IT系サラリーマンが、書籍や講座から学んだこと、効果があった勉強方法を紹介します。

【書評】ハーバード・ビジネス・レビュー 2021年 4月号  〜イノベーションの法則〜

表紙は、「イノベーションの法則」です。

昨今のGAFAMの目覚ましい成長を受けて、テクノロジーによるイノベーションを期待し、模倣する企業も増えているのではないでしょうか。
本号では、アップル、ファーストリテイリングネスレにおけるイノベーションの取り組みが紹介されています。
いずれもイノベーションに成功している起業です。
本書を読むことで、小手先ではない、イノベーション手法を学ぶことができますので、是非読んでみてください。

数ある記事の中から、私が印象に残ったテーマを紹介します。

 

 

印象に残ったテーマ① イノベーションを促すアップルの職能別組織

大企業では多様化する製品全てを社長一人が統括することは不可能であるため、製品単位に部門を設置し、部門単位に責任者をおくという事業部別組織が一般的です。
一方、アップルは、主力製品の設計、エンジニアリング、マーケティング等の統括者が社長ただ一人となる職能別組織を採用しています。
アップルほどの大企業が職能別組織を採用していることに、アップルの製品開発に対する姿勢がよく現れているようです。

アップルはイノベーティブな製品開発には、各領域の最高の技術が必要という考えを持っています。
そして、「各領域の意思決定は、その領域において最も豊富な専門性と経験を持つ人々が下すべき」という信念があります。
このため、各領域の専門家を複数部門に分けてしまう事業部別組織ではなく、職能別組織とすることで、各領域の有識者を集結させ、さらにそのトップに最高の人材を配置しています。
そうすることで、各領域の最高の技術を製品開発に適用でき、イノベーションを起こすことができているのです。
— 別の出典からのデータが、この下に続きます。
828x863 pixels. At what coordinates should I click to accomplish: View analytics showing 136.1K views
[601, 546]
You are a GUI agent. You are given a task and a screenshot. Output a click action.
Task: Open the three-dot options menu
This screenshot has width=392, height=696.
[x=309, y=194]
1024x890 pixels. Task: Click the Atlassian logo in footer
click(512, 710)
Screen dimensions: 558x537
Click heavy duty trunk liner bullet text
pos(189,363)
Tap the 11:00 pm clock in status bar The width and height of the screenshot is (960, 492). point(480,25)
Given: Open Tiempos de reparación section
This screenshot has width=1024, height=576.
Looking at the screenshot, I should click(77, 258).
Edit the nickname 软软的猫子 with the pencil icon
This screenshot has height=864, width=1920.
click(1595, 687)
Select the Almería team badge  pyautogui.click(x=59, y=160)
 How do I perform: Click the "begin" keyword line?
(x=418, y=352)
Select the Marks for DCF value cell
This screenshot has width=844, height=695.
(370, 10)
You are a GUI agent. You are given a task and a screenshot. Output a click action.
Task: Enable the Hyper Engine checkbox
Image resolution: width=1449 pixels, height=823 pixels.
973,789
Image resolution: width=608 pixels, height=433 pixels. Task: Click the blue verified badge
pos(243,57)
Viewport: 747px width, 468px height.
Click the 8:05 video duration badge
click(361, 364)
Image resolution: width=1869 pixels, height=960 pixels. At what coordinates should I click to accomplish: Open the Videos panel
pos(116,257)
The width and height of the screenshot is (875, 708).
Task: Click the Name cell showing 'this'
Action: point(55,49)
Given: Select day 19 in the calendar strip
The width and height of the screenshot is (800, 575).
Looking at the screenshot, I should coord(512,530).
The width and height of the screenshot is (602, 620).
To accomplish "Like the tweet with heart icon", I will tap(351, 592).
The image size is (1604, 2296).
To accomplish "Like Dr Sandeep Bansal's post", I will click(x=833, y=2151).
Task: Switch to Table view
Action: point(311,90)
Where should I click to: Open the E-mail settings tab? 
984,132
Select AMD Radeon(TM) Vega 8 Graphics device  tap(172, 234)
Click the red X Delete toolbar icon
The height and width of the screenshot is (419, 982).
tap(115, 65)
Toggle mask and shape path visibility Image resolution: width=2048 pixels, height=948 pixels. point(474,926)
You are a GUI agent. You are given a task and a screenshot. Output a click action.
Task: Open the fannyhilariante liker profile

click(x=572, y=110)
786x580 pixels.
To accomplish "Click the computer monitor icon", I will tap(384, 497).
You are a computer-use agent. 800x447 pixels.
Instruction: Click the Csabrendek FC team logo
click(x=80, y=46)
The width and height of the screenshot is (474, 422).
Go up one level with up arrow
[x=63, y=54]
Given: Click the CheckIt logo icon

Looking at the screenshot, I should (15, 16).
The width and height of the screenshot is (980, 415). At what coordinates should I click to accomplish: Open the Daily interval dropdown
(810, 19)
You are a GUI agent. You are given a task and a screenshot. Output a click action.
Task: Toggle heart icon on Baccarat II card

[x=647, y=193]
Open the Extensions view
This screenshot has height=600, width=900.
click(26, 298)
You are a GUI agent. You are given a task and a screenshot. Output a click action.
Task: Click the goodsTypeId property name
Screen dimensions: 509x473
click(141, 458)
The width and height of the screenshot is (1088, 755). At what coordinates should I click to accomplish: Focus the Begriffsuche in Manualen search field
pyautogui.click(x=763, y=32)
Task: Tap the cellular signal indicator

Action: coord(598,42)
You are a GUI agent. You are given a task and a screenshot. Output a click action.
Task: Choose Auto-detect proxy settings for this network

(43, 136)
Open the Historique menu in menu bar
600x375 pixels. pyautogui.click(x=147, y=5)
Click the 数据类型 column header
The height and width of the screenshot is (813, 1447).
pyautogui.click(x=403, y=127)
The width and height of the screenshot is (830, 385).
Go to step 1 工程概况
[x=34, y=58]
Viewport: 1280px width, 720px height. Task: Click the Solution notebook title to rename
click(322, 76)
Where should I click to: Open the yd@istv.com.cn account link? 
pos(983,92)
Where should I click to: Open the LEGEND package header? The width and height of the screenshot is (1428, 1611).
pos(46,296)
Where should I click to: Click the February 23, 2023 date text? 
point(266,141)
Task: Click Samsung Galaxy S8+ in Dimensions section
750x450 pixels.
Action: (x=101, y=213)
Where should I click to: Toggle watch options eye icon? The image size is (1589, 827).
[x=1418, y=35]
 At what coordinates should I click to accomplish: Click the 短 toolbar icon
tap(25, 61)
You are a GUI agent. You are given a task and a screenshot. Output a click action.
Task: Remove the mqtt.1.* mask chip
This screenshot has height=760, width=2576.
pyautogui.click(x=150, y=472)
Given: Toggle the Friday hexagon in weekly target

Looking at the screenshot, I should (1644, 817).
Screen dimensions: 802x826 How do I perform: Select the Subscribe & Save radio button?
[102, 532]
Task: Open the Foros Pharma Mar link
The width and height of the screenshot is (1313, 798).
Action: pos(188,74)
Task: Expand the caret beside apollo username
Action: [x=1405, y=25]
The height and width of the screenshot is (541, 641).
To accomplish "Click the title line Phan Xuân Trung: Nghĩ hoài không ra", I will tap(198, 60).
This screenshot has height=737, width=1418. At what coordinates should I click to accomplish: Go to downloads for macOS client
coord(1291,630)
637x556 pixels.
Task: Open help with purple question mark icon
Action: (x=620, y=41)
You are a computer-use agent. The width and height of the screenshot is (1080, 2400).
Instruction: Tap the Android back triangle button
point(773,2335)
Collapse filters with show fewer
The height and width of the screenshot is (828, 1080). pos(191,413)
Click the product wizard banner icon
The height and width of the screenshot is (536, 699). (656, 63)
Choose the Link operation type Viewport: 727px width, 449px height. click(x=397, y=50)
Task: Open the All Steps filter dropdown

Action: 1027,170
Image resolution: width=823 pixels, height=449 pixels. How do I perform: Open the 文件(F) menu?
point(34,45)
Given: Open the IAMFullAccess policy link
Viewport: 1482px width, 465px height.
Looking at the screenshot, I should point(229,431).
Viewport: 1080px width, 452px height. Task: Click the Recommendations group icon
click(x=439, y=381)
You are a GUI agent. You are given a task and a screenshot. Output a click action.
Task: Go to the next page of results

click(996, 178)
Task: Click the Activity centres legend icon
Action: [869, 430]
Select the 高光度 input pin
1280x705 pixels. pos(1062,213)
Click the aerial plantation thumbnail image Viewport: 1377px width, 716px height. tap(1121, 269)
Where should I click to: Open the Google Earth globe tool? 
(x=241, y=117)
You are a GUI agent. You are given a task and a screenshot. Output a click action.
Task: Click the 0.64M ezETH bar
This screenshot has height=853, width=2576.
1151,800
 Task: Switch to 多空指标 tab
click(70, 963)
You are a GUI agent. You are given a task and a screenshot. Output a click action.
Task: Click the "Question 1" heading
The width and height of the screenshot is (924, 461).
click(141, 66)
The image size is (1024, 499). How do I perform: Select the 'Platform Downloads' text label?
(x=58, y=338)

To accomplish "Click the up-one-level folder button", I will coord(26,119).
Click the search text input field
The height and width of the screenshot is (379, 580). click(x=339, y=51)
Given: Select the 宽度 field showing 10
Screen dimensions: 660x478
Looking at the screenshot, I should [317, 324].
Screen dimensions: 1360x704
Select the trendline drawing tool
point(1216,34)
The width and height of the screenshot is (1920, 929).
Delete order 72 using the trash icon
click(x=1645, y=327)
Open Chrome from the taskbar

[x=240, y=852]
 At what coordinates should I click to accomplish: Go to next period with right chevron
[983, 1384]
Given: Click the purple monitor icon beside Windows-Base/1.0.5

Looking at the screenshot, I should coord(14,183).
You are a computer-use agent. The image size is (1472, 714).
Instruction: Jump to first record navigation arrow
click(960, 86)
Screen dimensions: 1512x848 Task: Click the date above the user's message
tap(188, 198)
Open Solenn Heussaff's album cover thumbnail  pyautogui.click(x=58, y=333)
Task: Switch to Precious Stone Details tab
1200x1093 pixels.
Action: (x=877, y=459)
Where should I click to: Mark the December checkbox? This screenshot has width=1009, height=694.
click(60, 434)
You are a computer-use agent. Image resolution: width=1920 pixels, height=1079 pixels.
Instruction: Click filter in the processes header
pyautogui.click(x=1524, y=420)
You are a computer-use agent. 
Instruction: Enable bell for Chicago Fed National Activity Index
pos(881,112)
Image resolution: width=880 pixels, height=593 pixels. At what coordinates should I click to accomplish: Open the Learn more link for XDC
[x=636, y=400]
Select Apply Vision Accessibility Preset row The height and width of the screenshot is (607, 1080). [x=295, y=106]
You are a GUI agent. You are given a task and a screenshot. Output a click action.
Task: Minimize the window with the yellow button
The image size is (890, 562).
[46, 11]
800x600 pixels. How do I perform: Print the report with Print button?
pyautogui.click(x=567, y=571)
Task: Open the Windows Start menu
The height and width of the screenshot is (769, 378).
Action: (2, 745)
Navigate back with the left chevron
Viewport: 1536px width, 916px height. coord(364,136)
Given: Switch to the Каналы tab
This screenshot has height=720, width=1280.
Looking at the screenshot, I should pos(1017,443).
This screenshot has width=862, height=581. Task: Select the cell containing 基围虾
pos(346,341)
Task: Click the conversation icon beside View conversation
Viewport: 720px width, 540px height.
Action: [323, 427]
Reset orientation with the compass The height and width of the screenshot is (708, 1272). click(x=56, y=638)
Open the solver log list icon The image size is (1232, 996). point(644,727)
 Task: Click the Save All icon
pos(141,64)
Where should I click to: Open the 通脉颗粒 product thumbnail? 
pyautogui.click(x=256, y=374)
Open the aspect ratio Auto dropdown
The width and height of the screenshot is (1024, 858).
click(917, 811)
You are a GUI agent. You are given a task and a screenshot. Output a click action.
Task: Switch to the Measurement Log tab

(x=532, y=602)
各領域を束ねる優秀な人材、さらにそれを束ねる超優秀な社長が居てこそ為せる技でしょうから、アップルの組織体系を真似するのは難しいでしょうが、こういう組織体系もあるのだと勉強になりました。

 

印象に残ったテーマ② ファーストリテイリングイノベーションに対する姿勢

ファーストリテイリングは「技術ありきでイノベーションを追求している企業」とは真逆の姿勢でイノベーションに取り組んでいます。

イノベーションは技術ありきではなく、アイデアを組み合わせることで生まれます。その組み合わせを考える時に重要なのは、自社のビジネスを通じて人々の生活をどのように変えると、社会を前進させることができるのか、です。自分たちの活動がもたらす影響を想像しながら、社会や消費者の要請に応えることがイノベーションを生み出します。デジタル技術そのものがイノベーションではなく、社会や消費者が先にあるのです。

ハッとさせられる企業も多いのではないでしょうか。
あくまでもデジタル技術は手段であり、社会や消費者の認知していない課題を追い求め、解決していくことでイノベーションが実現できるのですね。
小手先ではない、イノベーションの本質を学ぶことができました。

このほかにも、ファーストリテイリング社長「柳井正」氏の経営哲学が多く紹介されていますので、是非読んでみてください。

 

印象に残ったテーマ③ ネスレイノベーションに対する姿勢

ネスレ日本社長の高岡浩三氏のイノベーションの定義は、「顧客の問題解決」です。
特に、「顧客が気づいていない、あるいは解決を諦めている問題」の解決がイノベーションにあたります。

この定義に基づき、高岡氏がいかにして、「ネスカフェゴールドブレンド バリスタ」や「ネスカフェ アンバザダー」を生み出したかが紹介されています。
ファーストリテイリングと同様に、顧客の本質的な課題に向き合った先にイノベーションがあるのだと強く感じさせられる記事ですので、ぜひ読んでみてください。

 

まとめ

物が溢れる時代において、如何にすれば、革新的なものを世の中に提供できるか、そのヒントがもらえる記事でした。
非常に勉強になることが書いてあるので、ぜひ読んでみてください。